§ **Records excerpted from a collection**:
* start *

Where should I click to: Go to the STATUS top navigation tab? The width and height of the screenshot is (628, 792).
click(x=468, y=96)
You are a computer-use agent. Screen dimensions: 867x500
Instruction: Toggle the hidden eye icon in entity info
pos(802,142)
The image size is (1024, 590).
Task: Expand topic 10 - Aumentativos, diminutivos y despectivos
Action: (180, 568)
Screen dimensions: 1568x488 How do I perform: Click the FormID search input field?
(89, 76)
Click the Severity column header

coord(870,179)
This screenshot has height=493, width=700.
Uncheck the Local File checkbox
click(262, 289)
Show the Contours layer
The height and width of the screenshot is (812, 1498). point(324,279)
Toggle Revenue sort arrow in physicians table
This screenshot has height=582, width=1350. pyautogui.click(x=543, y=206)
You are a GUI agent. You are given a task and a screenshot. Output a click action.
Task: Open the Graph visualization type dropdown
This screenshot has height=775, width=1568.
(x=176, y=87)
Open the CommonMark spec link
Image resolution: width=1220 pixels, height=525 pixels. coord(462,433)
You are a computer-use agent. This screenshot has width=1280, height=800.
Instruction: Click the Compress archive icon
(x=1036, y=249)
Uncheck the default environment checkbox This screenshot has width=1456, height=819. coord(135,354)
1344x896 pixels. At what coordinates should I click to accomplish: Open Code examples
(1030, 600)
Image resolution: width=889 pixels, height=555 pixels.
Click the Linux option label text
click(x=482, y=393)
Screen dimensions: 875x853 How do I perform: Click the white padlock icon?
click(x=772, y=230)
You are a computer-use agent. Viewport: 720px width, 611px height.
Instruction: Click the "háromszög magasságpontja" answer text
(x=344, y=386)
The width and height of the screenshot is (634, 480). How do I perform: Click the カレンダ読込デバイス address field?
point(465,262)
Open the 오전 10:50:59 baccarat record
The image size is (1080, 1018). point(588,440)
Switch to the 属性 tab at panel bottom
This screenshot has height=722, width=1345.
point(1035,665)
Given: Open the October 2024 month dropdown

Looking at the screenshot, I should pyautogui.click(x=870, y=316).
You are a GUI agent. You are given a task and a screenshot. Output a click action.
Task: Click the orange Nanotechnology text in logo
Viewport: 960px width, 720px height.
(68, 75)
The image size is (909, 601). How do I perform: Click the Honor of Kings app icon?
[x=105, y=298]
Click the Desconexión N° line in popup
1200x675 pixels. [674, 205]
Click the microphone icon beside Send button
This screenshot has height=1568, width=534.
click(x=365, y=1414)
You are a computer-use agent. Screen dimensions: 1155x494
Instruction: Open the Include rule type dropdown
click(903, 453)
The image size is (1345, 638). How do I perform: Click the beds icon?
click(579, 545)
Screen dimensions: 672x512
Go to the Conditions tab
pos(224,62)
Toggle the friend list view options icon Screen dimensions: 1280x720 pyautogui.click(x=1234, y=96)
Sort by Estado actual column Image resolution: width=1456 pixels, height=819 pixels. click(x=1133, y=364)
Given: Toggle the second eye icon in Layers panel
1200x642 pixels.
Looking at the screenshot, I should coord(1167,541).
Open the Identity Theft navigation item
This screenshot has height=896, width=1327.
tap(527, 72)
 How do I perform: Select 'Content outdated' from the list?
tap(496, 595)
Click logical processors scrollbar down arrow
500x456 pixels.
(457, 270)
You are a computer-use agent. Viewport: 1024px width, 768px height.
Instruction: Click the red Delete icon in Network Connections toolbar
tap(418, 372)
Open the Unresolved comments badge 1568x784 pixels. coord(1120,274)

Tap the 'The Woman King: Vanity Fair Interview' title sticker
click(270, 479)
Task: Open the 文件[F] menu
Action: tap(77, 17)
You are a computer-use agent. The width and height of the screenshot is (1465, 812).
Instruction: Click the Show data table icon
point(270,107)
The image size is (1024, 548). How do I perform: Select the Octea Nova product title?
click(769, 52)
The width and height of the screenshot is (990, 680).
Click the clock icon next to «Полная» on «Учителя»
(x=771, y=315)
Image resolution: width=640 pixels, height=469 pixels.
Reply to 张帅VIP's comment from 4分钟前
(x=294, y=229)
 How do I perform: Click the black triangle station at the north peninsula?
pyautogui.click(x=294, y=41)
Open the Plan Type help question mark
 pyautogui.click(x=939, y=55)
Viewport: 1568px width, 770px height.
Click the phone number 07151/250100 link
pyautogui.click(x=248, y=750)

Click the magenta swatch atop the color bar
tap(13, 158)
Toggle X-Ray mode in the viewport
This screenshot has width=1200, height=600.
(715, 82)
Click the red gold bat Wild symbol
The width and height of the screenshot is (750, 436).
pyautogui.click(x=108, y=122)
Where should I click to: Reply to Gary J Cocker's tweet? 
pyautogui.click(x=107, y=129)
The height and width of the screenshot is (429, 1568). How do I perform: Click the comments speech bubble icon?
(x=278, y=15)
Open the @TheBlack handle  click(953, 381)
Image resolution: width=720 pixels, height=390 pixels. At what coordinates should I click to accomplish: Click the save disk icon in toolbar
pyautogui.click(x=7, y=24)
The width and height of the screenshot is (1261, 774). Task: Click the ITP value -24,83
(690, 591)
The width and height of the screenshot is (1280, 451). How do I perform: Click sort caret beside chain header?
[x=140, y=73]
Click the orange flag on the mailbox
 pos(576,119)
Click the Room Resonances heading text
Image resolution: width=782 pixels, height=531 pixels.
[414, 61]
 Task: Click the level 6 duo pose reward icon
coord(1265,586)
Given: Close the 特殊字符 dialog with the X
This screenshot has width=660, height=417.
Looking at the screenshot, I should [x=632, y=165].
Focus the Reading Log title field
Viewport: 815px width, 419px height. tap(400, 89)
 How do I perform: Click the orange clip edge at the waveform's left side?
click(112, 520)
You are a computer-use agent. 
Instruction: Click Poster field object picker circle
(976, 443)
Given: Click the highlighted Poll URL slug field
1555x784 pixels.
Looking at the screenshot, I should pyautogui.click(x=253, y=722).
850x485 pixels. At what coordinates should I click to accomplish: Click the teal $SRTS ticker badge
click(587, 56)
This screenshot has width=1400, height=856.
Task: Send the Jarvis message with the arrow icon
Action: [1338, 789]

* end *

§ **Goal**: Copy out the material starting at the line that contains "Open the @TheBlack" and ending after the line that contains "pyautogui.click(x=7, y=24)", requests included. Raise every click coordinate in the answers by 140 and leave all other text unchanged.

§ **Worked solution**:
Open the @TheBlack handle  click(1093, 521)
Image resolution: width=720 pixels, height=390 pixels. At what coordinates should I click to accomplish: Click the save disk icon in toolbar
pyautogui.click(x=147, y=164)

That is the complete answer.